If the mammoth data breaches in recent months illustrate anything, it's that perimeter defenses alone aren't adequate to keep attackers at bay. Defenders need to accept the fact that their systems will be penetrated and deploy defensive strategies to deal with that inevitability.

One strategy is to combine behaviorial analysis with big data to identify those internal threats.

Intruders that have penetrated a system can be very difficult to identify without some kind of machine assistance.

"Once they're inside, they'll look like regular employees, because they've hijacked an employee's credentials," Idan Tendler, CEO of Fortscale, told TechNewsWorld.

Intruders eventually engage in behaviors that give away their masquerade, though.

"The only way to identify these suspicious users is by profiling their behavior, by analyzing system logs that document their behavior," Tendler said.

The profiles can be used to establish a normal behavior pattern, and "from that, you can automatically spot abnormal behavior by users," he explained.

Profiling Misbehavior

An added benefit of identifying intruders who've compromised an employee's credentials is that potential malware attacks also can be identified. For example, a large proportion of Advanced Persistent Threats -- 76 percent by some estimates -- eventually end up stealing credentials on a system.
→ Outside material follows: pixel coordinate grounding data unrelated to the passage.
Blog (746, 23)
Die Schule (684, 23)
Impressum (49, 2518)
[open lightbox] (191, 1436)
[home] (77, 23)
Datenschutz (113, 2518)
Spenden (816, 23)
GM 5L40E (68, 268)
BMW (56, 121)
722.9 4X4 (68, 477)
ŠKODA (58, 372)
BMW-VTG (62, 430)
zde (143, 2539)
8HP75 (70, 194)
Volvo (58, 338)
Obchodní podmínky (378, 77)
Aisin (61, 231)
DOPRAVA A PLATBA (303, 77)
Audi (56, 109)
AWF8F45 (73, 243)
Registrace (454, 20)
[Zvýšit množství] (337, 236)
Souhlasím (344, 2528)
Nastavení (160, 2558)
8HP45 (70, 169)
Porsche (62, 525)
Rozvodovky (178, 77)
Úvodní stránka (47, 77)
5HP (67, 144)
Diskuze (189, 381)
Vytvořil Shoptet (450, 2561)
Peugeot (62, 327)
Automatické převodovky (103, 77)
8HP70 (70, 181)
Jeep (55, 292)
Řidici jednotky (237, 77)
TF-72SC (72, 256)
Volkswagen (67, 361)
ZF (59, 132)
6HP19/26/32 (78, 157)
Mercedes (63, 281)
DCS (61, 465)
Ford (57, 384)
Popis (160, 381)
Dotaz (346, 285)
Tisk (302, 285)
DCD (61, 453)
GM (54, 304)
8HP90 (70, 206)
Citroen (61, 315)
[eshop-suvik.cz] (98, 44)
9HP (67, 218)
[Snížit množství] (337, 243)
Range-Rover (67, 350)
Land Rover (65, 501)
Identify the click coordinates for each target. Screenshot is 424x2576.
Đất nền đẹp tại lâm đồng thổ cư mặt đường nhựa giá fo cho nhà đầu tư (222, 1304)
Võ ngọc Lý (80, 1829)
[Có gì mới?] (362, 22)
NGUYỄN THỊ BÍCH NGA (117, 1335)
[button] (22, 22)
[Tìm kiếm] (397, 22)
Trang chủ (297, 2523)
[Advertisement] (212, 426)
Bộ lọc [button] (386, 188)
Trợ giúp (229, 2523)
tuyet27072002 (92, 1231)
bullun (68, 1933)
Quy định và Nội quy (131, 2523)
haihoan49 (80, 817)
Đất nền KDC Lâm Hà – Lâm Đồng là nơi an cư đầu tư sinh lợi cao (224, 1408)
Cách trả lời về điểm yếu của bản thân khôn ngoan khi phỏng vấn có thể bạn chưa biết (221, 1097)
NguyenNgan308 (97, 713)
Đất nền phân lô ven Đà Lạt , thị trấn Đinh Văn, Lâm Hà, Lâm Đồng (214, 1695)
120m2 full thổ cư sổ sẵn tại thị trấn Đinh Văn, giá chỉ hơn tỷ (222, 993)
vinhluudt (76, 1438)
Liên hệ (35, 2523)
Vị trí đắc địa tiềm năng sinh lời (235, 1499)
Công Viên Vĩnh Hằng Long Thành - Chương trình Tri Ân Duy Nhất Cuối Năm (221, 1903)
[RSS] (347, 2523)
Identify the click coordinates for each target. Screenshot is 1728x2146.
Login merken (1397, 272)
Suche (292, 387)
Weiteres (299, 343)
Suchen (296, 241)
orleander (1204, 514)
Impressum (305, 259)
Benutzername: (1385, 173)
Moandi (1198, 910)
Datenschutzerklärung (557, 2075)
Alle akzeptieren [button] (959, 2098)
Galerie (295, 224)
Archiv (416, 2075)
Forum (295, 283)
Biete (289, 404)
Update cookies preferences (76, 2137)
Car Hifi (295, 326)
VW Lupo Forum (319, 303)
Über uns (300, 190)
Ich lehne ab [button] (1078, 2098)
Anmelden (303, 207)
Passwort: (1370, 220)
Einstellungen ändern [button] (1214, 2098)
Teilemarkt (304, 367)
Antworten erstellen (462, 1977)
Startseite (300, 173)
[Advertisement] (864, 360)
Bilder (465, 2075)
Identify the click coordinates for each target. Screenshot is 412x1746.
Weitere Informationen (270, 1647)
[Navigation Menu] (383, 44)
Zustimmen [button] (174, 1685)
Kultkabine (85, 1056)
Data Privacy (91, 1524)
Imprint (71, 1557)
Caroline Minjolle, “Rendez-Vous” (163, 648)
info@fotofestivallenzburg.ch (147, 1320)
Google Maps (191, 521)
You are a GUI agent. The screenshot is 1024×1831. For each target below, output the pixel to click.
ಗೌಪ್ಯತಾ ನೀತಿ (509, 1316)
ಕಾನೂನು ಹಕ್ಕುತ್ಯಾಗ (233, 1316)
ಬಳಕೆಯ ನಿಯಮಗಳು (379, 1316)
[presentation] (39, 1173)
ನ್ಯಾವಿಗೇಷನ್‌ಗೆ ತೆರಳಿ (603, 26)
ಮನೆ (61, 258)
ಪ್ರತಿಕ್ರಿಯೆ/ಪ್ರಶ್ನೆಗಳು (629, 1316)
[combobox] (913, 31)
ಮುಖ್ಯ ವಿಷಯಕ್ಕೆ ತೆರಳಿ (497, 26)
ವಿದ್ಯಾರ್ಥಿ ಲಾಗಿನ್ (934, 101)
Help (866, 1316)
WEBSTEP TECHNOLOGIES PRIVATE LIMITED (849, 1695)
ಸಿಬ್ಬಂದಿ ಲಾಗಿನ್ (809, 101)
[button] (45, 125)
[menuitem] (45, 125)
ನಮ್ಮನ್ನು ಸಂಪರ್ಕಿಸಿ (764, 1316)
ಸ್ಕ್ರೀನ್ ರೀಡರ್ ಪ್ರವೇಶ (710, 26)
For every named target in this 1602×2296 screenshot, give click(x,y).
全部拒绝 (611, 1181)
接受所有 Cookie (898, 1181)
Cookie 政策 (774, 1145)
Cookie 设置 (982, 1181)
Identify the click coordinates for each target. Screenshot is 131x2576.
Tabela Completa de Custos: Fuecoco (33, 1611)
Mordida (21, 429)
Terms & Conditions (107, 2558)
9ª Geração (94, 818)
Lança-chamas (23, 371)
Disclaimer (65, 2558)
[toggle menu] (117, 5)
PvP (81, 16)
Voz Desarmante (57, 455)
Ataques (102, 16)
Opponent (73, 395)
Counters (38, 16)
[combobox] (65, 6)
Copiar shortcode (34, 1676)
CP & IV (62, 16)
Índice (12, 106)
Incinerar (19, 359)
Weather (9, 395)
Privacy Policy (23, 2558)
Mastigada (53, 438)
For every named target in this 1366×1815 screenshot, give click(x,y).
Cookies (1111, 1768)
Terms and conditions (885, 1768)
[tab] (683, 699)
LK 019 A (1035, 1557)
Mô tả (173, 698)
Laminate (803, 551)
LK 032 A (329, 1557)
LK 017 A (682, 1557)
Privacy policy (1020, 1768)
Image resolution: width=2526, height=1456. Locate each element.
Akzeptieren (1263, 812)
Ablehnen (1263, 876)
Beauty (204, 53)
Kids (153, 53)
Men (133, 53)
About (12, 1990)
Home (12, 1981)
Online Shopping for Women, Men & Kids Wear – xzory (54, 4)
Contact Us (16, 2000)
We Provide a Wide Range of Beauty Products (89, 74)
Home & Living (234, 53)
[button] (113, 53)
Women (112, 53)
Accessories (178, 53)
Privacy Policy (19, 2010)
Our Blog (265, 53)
"Why?" asked Tendler. "Once the malware infiltrates the enterprise, it hijacks credentials to be used for reconnaissance and exfiltration of information from the system."

Behavioral analysis also can be used to make perimeter defenses stronger.

"If you have a website that's public-facing, or a mobile app, you want to understand who your customer is -- because, as we've seen, passwords are becoming less and less effective," said NuData Security Director Of Customer Success Ryan Wilk.

"You need better ways to find these anomalies to give a customer better insight into who is touching their website and how it's being used," he told TechNewsWorld, "so when an account or transaction is created, you can know if that account or transaction is valid."

Behavioral analysis can be a way for system defenders to see the bad trees in the forest of data moving through their networks every day.

"Bad behaviors will stand out drastically from good behaviors," Wilk said. "It's very easy to identify these artifacts when you're pulling together all this data, creating behavioral profiles and seeing what the anomalies are."